Bloomberg has issued its inaugural list of ‘World’s Strongest Banks’ and Singapore has done well, with OCBC taking the top spot and DBS Group and United Overseas Bank (UOB) coming fifth and sixth respectively.

What ranks a bank the World’s Strongest? Bloomberg compared banks with at least US$100 billion in assets around the world. The system:

weighs and combines five criteria, including Tier 1 capital compared with risk-weighted assets; nonperforming assets compared with total assets; and efficiency, a comparison of costs against revenues.

‘Tier 1 capital’ includes includes a bank’s cash reserves, outstanding common stock and some classes of preferred stock, which all form a kind of ‘shock absorber’ against economic bad times. Strict supervision by the Monetary Authority of Singapore (MAS) helped the banks score well, since its rules requires banks to keep higher amounts of Tier 1 capital than foreign banks. Not only that, but the banks themselves keep reserves even higher than the MAS minimum.
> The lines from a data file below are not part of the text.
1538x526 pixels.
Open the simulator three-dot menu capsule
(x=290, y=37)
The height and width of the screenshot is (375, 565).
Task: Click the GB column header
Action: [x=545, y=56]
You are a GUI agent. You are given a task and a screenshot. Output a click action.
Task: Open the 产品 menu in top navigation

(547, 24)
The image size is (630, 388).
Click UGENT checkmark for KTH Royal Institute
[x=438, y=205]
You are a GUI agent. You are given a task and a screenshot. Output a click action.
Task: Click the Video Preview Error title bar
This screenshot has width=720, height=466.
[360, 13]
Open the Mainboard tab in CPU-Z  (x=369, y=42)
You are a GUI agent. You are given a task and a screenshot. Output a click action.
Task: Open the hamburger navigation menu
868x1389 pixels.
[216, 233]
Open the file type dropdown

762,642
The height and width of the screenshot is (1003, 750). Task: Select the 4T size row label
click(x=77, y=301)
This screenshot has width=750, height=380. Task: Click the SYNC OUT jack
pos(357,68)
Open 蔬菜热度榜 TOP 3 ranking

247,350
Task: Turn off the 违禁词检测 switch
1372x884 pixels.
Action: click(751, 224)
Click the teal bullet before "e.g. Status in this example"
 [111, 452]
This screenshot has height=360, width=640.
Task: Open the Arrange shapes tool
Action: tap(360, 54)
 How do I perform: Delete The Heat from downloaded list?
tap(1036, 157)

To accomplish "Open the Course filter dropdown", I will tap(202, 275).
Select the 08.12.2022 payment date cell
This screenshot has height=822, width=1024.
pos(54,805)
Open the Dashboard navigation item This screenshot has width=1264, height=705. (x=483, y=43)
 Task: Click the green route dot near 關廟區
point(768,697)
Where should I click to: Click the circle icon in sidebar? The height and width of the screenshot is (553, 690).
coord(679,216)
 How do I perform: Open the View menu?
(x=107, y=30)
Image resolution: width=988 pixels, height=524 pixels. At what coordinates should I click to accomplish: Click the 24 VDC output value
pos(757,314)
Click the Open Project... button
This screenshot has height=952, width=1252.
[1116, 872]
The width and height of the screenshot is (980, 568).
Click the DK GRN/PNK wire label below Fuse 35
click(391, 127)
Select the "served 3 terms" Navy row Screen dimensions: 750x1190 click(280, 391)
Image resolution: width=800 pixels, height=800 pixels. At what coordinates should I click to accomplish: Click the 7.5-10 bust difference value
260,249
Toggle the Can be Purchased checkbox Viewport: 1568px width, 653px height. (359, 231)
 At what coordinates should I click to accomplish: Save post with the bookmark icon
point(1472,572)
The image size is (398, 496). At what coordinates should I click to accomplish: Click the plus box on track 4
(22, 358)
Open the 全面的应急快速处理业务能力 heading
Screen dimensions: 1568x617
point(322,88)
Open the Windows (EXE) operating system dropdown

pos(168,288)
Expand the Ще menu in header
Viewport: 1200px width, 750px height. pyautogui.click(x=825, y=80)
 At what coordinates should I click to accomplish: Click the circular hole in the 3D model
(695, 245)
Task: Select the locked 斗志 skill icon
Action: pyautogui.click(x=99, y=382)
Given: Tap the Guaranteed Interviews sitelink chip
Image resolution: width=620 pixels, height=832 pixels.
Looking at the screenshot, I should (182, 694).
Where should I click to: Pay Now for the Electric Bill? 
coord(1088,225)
You might say this ranking suits the mood of the current climate. While Singapore banks employ less leverage than others, investors may be drawn to a title like ‘World’s Strongest’ and terms such as ‘strongly capitalized’ and ‘prudent risk management’.

Hugh Young, the Singapore-based managing director of Aberdeen Asset Management Asia Ltd. was a lot more blunt:

“We are big holders of OCBC and UOB and have been for a long time simply because they don’t do the stupid things Western banks do,” says Young, who helps manage $70 billion in Asian equities. “They don’t do things like lending 120 percent of the value of a property to people without a job, and they don’t do stupid things in the derivatives markets and proprietary trading.”

For the record, the other banks in the Top 3 were Sweden’s Svenska Handelsbanken AB (SHBA) and the National Bank of Canada. Canada had five banks in the list’s Top 20 while the US managed only three.